Interview| Why Zawe Ashton Is The Coolest Thing on TV Right Now via The Guardian

Zawe Ashton

Reposted from The Guardian by Bim Adewunmi

Television's coolest characters often come with a signature "thing". The Fonz from Happy Days had his leather jacket and his thumbs. Master William from The Fresh Prince Of Bel-Air had his hi-top fade and loud trousers. In the Channel 4 comedy Fresh Meat, Vod has her off-the-wall clothes and that withering gaze that cuts down foolishness at 20 paces. She's easily the coolest character on television at the moment, but when I tell that to the woman who plays her, the response is charmingly modest. "I would really like to keep anyone who says that in my pocket, as I go about my daily life," says Zawe Ashton (the Zawe is pronounced like "Bowie"). "When I hit a low point, I'd just ask, 'What's that you're saying in there?

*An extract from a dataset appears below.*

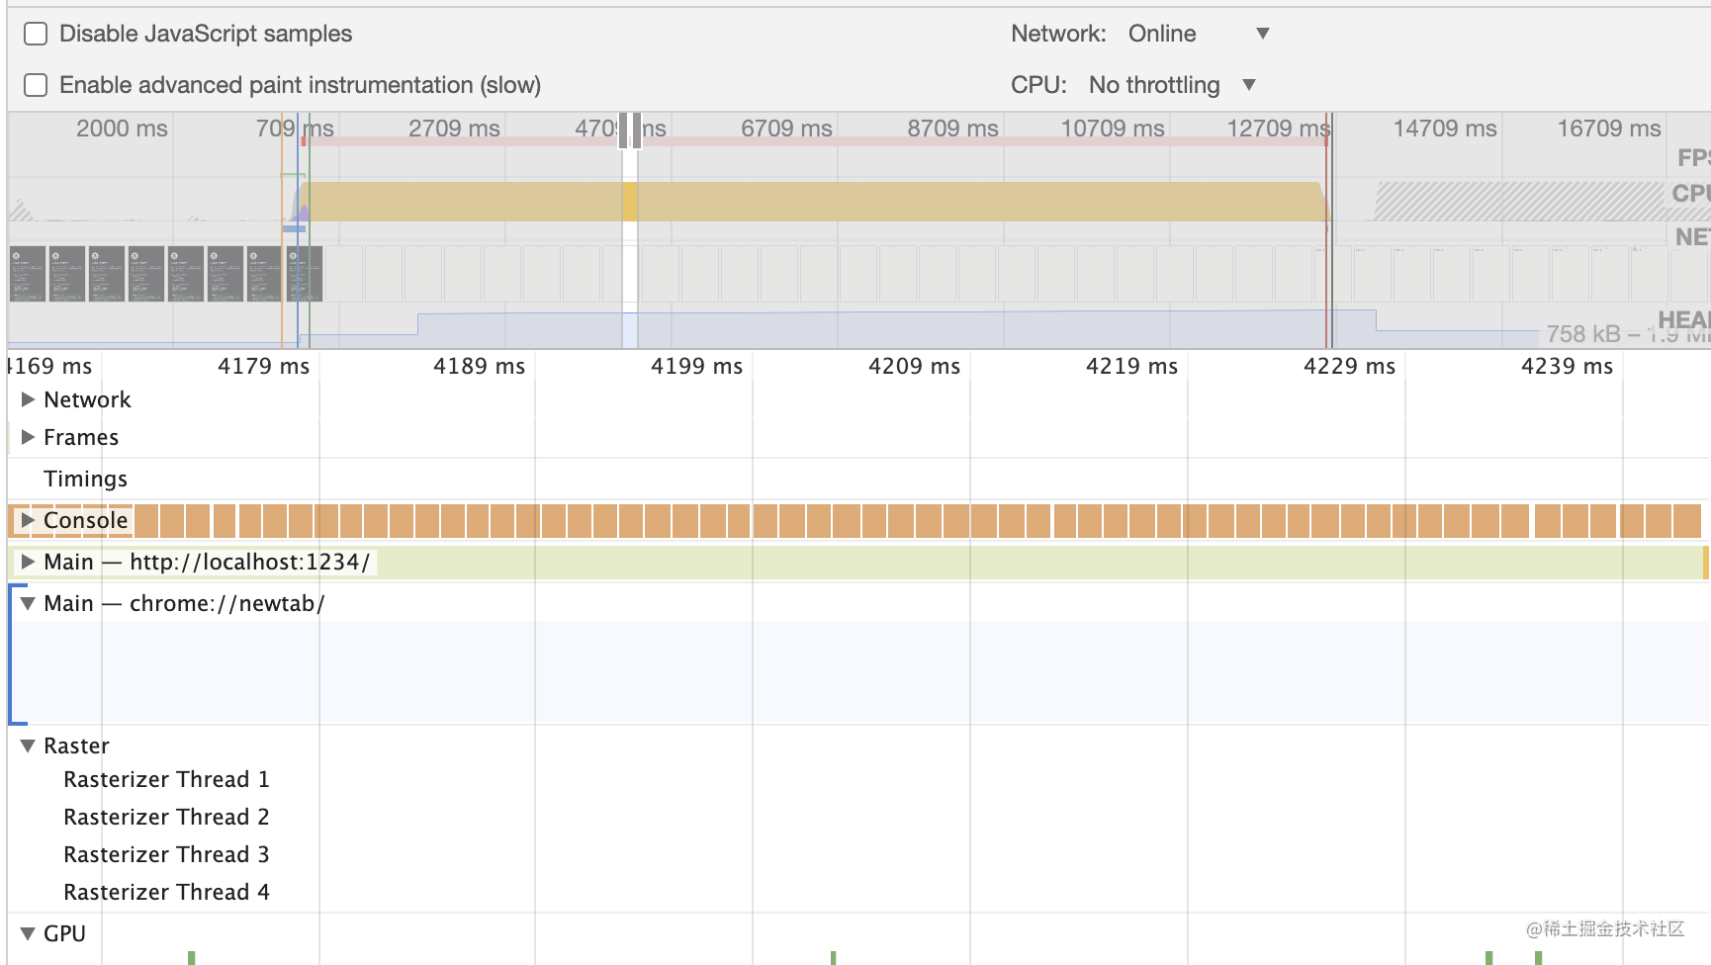Collapse the Raster section
The image size is (1711, 965).
[28, 746]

I'm the coolest person on TV? OK, I'll take that!'"

With the third season of the show starting on Monday, it feels fair to say that Ashton is the breakout star of Fresh Meat. Her many memorable moments include preparing coq au vin with a sword (at posh boy JP's family home) and a lecture-hall monologue about Salman Rushdie's Midnight's Children ("I feel like I've got this pompous, fat, naked man sitting on my face, and he's resting his big, overrated bollocks on my airways"). She is the show's wry centre, looking askance at the dubious decisions made by her housemates and doling out wisdom as necessary. The character works best in concert with the others, though, and the ensemble is excellent, something Ashton puts down to a meticulous casting process and a writing team who really understand the characters. "Everyone in this show was put through a very rigorous process," she says, "and I think that's real testament to Sam and Jesse [Bain and Armstrong, the show’s creators]. They were determined to find a group that worked together, and not just go, 'Who's hot right now?'"

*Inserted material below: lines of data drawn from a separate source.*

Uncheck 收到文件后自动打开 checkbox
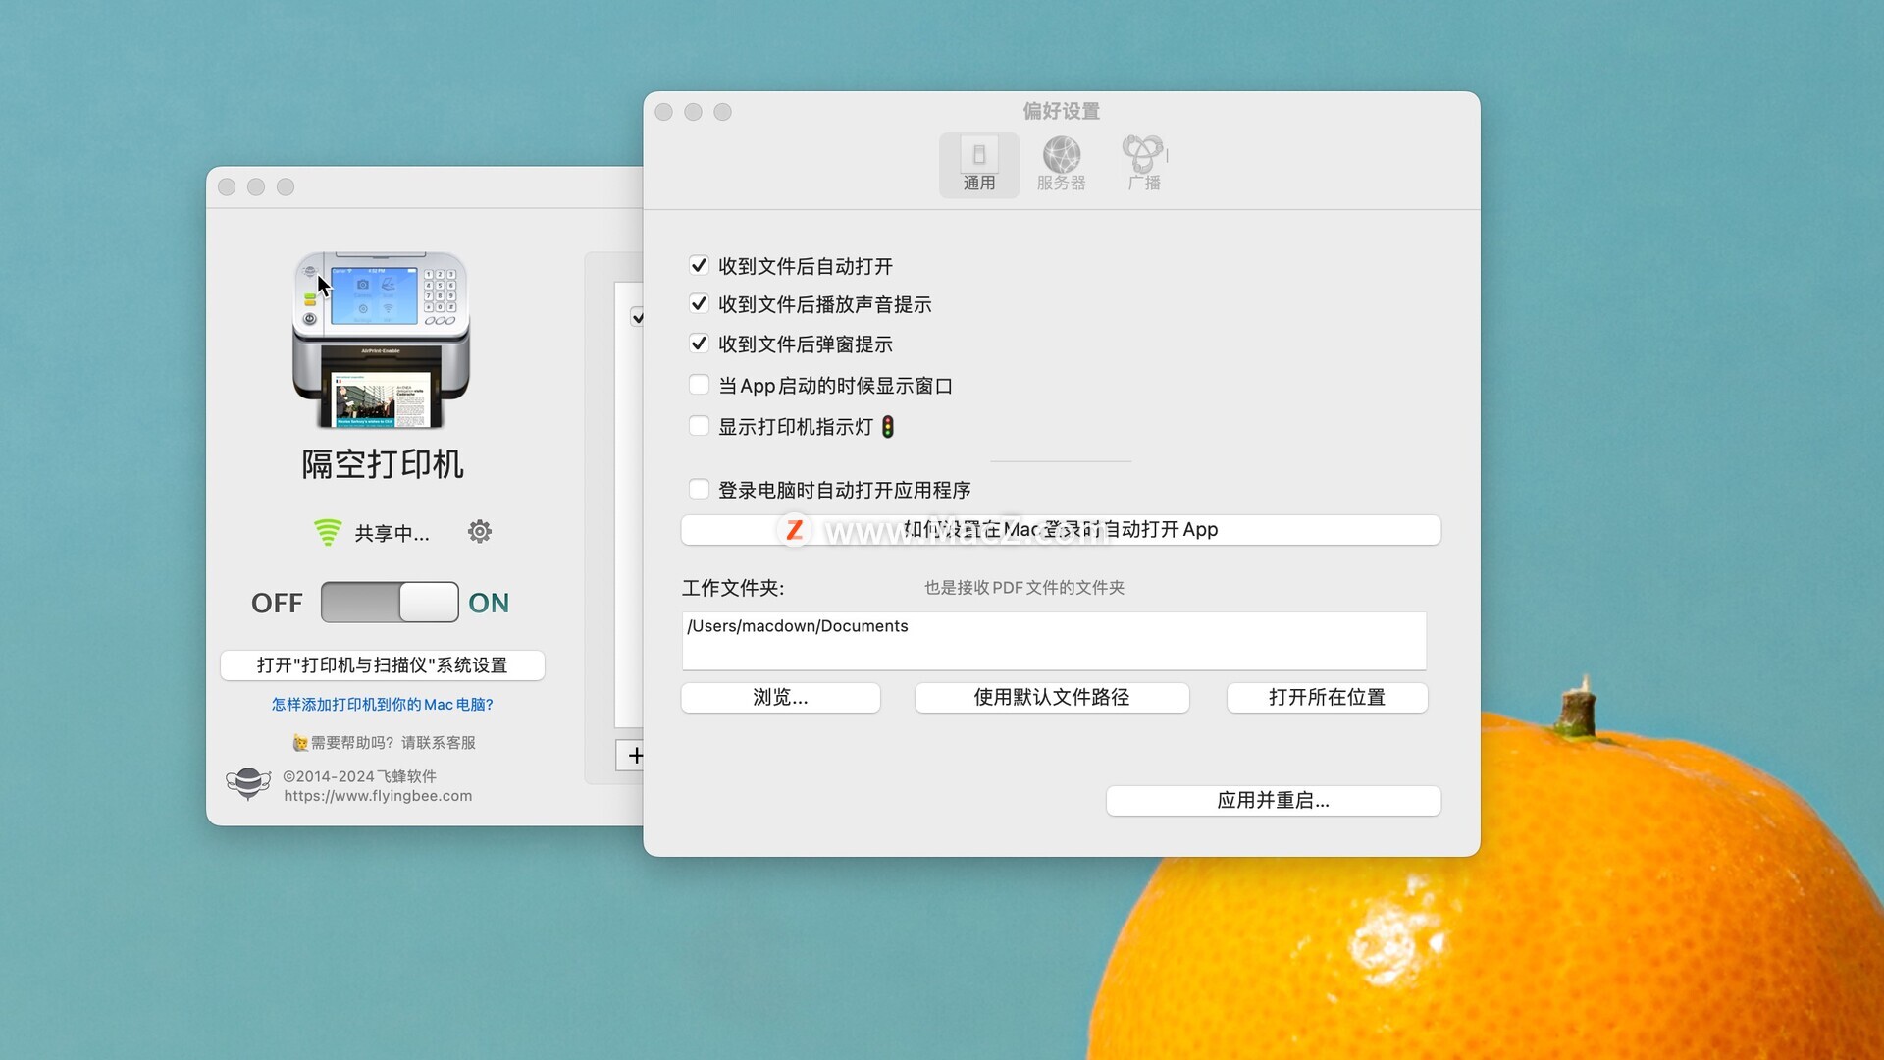coord(699,265)
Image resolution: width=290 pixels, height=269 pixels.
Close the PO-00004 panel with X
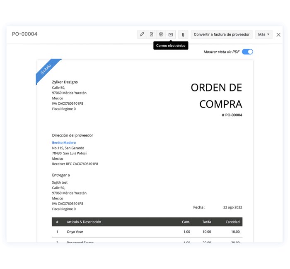(x=279, y=34)
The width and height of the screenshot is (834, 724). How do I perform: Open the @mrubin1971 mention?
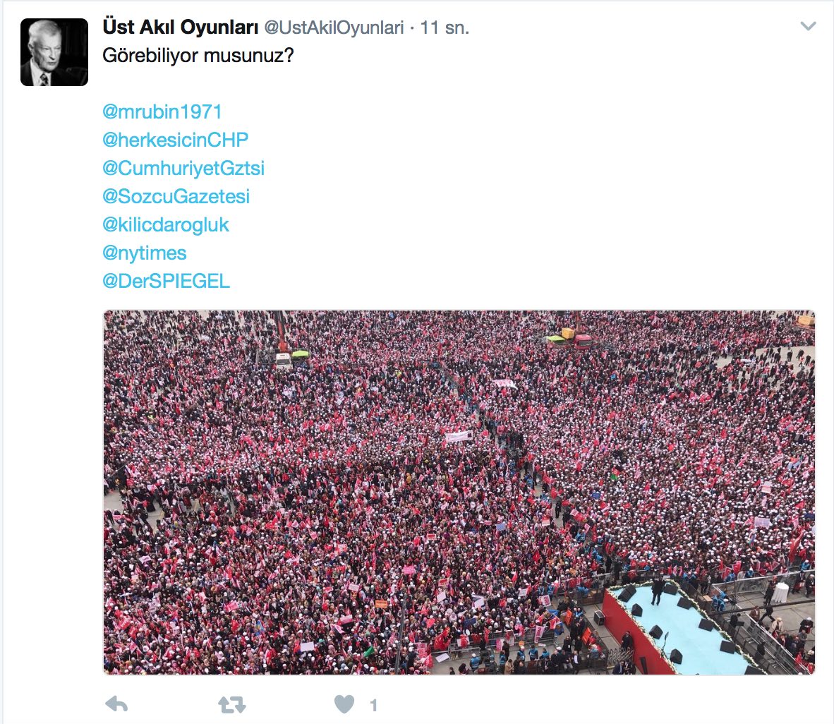pos(162,111)
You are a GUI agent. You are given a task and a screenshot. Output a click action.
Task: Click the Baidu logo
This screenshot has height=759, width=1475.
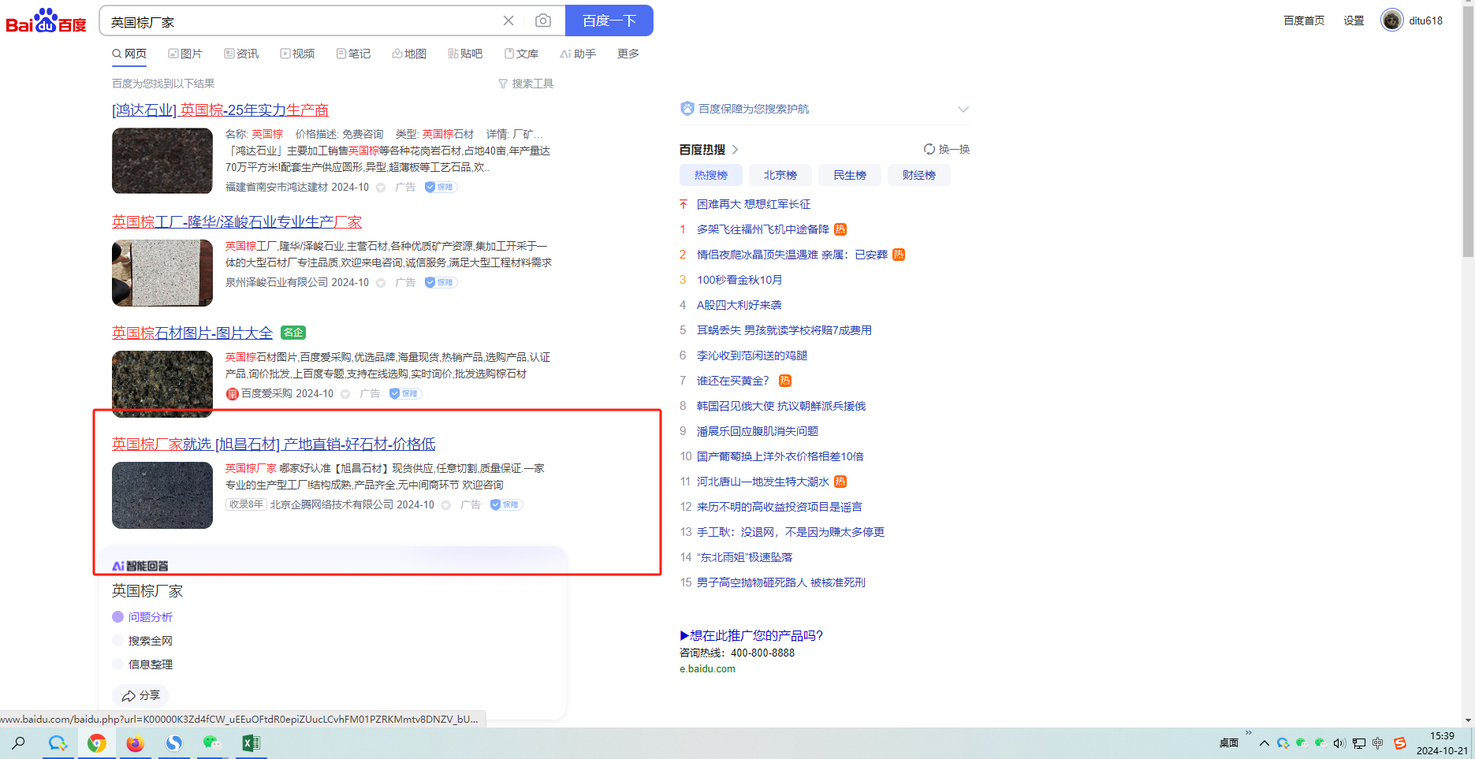click(x=46, y=21)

In person, Ashton is only superficially like her plain-speaking, no-holds-barred alter ego: her speaking voice is slightly less deep, far less estuary than Vod's, and she's clearly more prone to both chuckling and thinking before speaking. The source of Vod's cool – The Essence Of Vod, if you will – can be boiled down to a simple but powerful philosophy: she doesn't care what anyone thinks. "I always describe her as having no subtext, no filters," says Ashton. Combined with the fact that she's a girl – and a black girl at that, which is almost never brought up as an issue to be "tackled" – Vod was primed for cult status from the start.